Federal Incentives

Incentive Amount

Federal tax credit ranging from $2,500 to $7,500. The size of the credit is based on the battery size of the vehicle. Check our vehicle comparison for the amounts for each model.


Buyers of qualified new plug-in electric vehicles are eligible for the tax credit. The credits phase out over the course of a year once an individual manufacturer sells 200,000 qualifying vehicles. So far, Tesla and General Motors have completely phased out.

Toyota passed the 200,000 US EV sales mark as of July 1, 2022, which means starting October 1, 2022 the amount of the tax credit for Toyota plug-in models will be cut in half for six months. The credit will be further reduced to one-fourth of the original amount for sales starting April 1, 2023 before completely phasing out October 1, 2023. The IRS website includes a resource offering official information on the availability of a federal tax credit during the phase-out period.

The credit can only be claimed in the year the vehicle was put into service. The annual federal tax liability of the buyer may be a limiting factor in how much benefit you can receive.

For leased electric vehicles, the federal tax credit is claimed by the leasing company (since they are the owner of the vehicle). The leasing company will usually pass through a portion or all of the benefit to you as part of the lease deal. This will result in a lower down payment and/or lower monthly payments.

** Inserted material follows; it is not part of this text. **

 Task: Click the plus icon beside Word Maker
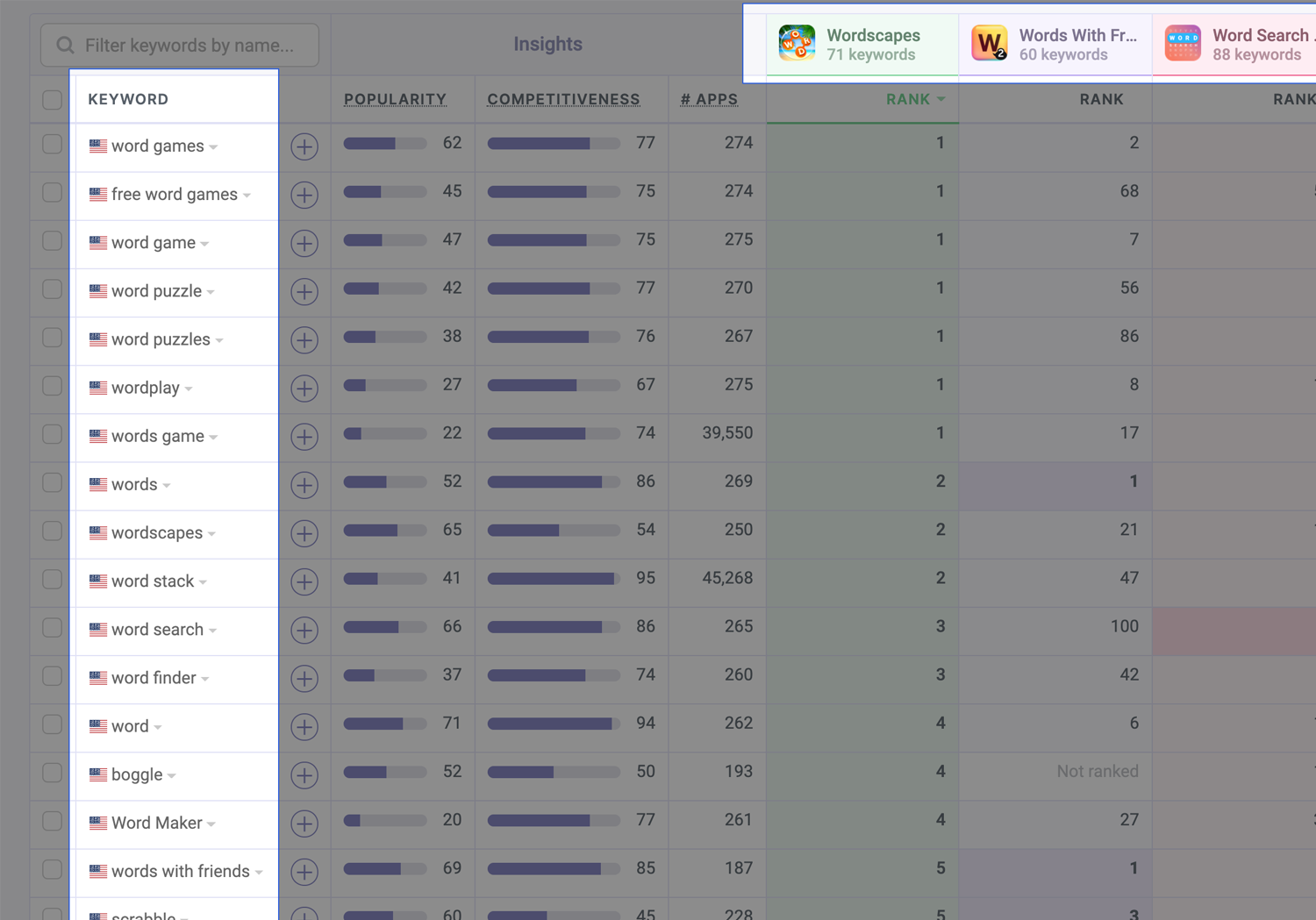coord(304,824)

How to claim your incentive

For more information on how to claim the electric car tax credit, visit the U.S. Department of Energyʼs Fuel Efficient Vehicle Tax Information Center (see the "Claiming the Credit" section beneath the listing of models and tax credit amounts). The IRS also provides additional information on the forms and procedures for claiming the credit on their website.

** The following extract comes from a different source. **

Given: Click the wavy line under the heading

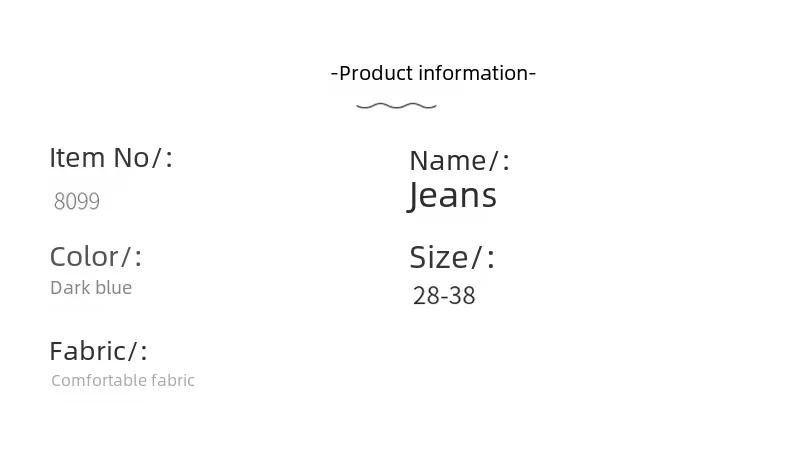Looking at the screenshot, I should (x=397, y=106).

2022 Inflation Reduction Act Potential Changes

The US Senate passed the Inflation Reduction Act on August 6, 2022. It's expected to pass the House the week of August 8th and be signed into law by President Biden soon after. This legislation includes many changes to the current federal tax credit program. Some of these changes will take effect on passage and others will be phased in over a period of years. If the bill moves forward it may be several months before all the rules around individual vehicle eligibility are finalized. Most provisions will take effect for EVs purchased after December 31, 2022. Changes include:

  1. Extension of Caps - The bill will eliminate the 200,000 USA EV sales phase-out trigger starting January 1, 2023. Instead, all EV purchases meeting eligibility requirements will be eligible for a tax credit through December 31, 2032.
  2. Manufacturing Origin - Effective on passage, vehicles must have final assembly completed in North America to be eligible. This will eliminate many popular EV models from the tax credit, although some may return in a few years if their manufacturing moves to North America. This article contains initial guidance on vehicles that may be impacted by this change and the potential of getting a binding purchase agreement in place to be grandfathered in to a credit.
  3. Transferable to Dealers - Starting January 2024, purchasers would be able to work through a participating dealership to have the value of the credit passed through at the point of sale. This could be especially helpful for EV purchasers with limited tax liability who previously may have been unable to take full advantage of the incentive.
  4. Income Eligibility - Non-commercial purchasers must meet Adjusted Gross Income (AGI) eligibility requirements of $150,000 or less for individual filers or $300,000 or less for joint filers.
  5. Price Caps - EVs must have a Manufacturer's Suggested Retail Price (MSRP) of $55,000 or less for passenger cars or $85,000 for SUVs, pick-up trucks and vans to be eligible.
  6. Amount of the Credit - Rather than basing the value of the credit on the amount of energy the EV battery can store as was previously done, the new provisions will require a minimum battery size of 7 kWh and then $3,750 of the credit will be determined by whether enough of the minerals used in the battery were sourced from the USA or a free trade partner and another $3,750 will be based on whether the value of the battery components meets requirements for North American sourcing.
  7. Used EV Credit - The bill also includes a new incentive that would offer 30%, up to $4,000 toward a used EV priced at $25,000 or less that has not previously received a federal tax credit for a used vehicle purchase. The income requirement for this for individual filers is an AGI of $75,000 or $150,000 for joint filers.
  8. Commercial EVs - Businesses using EVs could be eligible for a 30% tax credit, up to $7,500 for vehicles less than 14,000 pounds or up to $40,000 for vehicles over 14,000 pounds.
  9. Charging Infrastructure Tax Credit - The bill would restore a tax credit for charging infrastructure installation that previously ended on December 31, 2021. The amount of the credit is 30% of the actual equipment and installation costs, up to $100,000 per property. Costs for bi-directional charging equipment are eligible (e.g. Vehicle-to-home power systems). To be eligible, the charging equipment must be located in a disadvantaged community or outside of urban areas.

We will continue to update this page as information becomes available.